Qualsiasi sistema per potere evolvere ed espandersi in maniera virtuosa, deve essere in “equilibrio”, significa che tutte le componenti dello stesso devono lavorare all’unisono e svolgere la funzione per le quali sono state progettate perfettamente.
Come esempio immaginate una automobile che avanza nel suo moto lineare grazie al fatto che tutti i componenti, in particolare il motore, cuore del sistema, funzionano perfettamente.
L’economia mondiale è anch’essa un sistema che per potere funzionare deve essere equilibrata. E fatti questi esempi, vediamo perché a mio parere si parla da un pò di tempo di crisi. Crisi nera.
Torniamo all’esempio del motore: anche se tutte le componenti funzionano non deve mancare un componente indispensabile: il propellente.
Nell’attuale sistema economico il propellente è rappresentato dalla liquidità (in gergo i soldi).
Quando manca il propellente (i soldi) bisogna diminuire il consumo da parte delle popolazioni. Questo fa si che le aziende produttrici entrano in crisi di liquidità, perché i beni che producono non vengono acquistati in maniera diffusa e sufficiente.
Le aziende non incassando denaro non possono fare fronte agli impegni presi: esposizioni bancarie, pagamento dei fornitori, pagamento degli stipendi.

A loro volta le banche, che vivono e prosperano grazie all’immissione di denaro nei circuiti (prestiti finanziari) entrano in crisi (crediti in sofferenza) e chiudono i rubinetti.
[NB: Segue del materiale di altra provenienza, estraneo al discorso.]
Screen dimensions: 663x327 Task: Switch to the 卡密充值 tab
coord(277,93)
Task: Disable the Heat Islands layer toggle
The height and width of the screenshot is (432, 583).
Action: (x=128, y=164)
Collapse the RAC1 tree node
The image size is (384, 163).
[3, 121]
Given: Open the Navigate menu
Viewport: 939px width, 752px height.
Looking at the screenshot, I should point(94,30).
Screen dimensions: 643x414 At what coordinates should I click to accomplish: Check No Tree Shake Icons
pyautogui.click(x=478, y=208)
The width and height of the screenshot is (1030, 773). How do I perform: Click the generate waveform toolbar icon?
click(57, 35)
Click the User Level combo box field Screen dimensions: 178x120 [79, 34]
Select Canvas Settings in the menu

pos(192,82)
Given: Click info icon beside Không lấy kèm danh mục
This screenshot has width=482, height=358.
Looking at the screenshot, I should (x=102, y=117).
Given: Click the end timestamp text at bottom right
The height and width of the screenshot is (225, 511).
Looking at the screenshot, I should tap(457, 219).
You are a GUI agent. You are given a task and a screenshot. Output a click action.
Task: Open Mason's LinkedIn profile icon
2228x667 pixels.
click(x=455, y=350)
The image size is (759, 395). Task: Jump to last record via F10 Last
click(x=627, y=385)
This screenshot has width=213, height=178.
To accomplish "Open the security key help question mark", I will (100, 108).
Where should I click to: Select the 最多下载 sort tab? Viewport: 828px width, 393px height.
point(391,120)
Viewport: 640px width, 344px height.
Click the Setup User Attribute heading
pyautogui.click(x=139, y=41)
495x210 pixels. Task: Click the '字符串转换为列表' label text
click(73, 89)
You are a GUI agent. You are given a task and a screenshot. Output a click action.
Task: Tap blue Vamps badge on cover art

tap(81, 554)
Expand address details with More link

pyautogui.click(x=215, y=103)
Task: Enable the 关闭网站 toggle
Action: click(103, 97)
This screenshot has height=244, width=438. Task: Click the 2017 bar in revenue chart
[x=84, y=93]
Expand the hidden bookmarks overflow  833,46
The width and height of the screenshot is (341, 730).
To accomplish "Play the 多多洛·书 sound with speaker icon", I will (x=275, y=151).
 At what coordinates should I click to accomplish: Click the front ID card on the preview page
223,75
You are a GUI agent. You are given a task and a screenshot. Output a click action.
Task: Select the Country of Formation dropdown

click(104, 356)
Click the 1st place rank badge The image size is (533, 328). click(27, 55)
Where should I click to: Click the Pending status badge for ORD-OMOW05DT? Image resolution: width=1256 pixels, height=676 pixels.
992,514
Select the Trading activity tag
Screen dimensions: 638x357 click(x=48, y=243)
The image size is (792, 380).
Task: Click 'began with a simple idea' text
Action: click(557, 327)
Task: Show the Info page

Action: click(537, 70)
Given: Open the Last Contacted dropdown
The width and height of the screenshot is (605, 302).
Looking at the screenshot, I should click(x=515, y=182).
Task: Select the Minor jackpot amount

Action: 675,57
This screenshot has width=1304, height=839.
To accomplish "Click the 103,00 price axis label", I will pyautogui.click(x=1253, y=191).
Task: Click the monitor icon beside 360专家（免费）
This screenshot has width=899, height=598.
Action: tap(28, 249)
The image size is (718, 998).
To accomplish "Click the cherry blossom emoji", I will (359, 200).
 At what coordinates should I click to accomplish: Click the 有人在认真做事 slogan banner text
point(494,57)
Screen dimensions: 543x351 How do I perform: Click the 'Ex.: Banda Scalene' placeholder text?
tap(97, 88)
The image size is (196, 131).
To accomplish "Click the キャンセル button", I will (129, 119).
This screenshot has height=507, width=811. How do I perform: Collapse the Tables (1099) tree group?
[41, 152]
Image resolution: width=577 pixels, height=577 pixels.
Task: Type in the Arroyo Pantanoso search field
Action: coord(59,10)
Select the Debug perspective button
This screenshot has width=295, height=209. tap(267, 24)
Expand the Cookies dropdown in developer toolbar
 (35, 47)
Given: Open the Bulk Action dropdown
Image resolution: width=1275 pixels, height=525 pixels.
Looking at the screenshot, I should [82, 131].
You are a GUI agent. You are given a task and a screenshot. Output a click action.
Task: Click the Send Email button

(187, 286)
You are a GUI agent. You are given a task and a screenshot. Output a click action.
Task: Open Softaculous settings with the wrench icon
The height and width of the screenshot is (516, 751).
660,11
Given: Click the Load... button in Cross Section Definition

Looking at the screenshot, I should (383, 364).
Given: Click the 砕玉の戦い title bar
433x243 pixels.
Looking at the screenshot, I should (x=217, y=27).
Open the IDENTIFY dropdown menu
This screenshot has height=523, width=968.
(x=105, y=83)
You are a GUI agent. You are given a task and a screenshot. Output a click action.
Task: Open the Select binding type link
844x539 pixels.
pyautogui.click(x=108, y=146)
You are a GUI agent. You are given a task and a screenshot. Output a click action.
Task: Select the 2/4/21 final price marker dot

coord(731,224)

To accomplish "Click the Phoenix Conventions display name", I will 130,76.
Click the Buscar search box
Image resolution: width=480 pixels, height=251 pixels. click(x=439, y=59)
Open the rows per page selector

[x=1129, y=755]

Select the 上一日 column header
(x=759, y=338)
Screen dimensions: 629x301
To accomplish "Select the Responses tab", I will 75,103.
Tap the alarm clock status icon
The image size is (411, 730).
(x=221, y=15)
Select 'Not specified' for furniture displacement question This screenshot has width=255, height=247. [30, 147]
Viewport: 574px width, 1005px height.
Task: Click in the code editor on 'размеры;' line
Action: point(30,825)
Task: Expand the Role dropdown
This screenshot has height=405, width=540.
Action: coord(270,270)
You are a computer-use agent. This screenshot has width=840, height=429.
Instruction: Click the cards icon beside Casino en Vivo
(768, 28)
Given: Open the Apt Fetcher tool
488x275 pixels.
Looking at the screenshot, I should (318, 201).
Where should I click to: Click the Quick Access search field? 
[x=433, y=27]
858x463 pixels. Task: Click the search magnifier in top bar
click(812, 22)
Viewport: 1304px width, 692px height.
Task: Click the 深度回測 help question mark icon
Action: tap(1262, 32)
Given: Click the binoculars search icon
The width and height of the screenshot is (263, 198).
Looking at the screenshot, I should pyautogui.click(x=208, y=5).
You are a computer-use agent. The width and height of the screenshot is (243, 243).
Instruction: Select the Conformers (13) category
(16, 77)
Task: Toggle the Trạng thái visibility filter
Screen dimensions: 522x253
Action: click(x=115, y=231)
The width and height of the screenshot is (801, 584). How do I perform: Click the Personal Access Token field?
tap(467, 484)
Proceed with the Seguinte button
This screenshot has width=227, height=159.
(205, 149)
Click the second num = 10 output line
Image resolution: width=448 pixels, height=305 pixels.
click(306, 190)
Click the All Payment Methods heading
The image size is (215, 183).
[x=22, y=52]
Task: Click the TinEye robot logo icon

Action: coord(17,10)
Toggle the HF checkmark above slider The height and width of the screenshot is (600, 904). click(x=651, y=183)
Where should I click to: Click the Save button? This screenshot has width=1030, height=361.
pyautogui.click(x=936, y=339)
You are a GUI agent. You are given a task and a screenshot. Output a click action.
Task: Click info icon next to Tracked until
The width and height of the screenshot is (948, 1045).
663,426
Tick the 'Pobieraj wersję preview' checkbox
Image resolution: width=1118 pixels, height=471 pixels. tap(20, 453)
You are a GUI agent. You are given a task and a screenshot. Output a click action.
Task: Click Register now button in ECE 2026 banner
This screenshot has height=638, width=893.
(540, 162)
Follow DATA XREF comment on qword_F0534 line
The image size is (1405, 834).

Talvolta, come successo, dichiarano fallimento obbligando i governi ad adottare politiche di salvataggio economico, a danno naturalmente della collettività che viene chiamata a pagare sempre più tasse, anche per questo.

Il cittadino semplice lavoratore e l’imprenditore, non riescono a fare fronte agli impegni contratti per le spese e per gli investimenti.

Si instaura così un vortice negativo, una sorta di implosione dell’economia che non viene più alimentata.
La sfida oggi è, per i paesi sviluppati, tentare di risolvere le problematiche appena esposte e nello stesso tempo evitare il ripetersi di uno degli errori commessi: ovvero la corsa esagerata al consumo, la creazione da parte delle aziende produttrici di bisogni non primari.
Il lato positivo della situazione dovrebbe essere un ritorno alle radici ed ai veri valori di cui l’uomo deve nutrirsi.